## Your objective
Copy each line of the following data that contains "Given".

## Extracted data
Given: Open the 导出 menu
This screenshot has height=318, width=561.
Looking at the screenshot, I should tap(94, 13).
==
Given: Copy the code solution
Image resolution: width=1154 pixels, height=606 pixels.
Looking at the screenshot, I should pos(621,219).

## Task response
Given: Open the 导出 menu
Given: Copy the code solution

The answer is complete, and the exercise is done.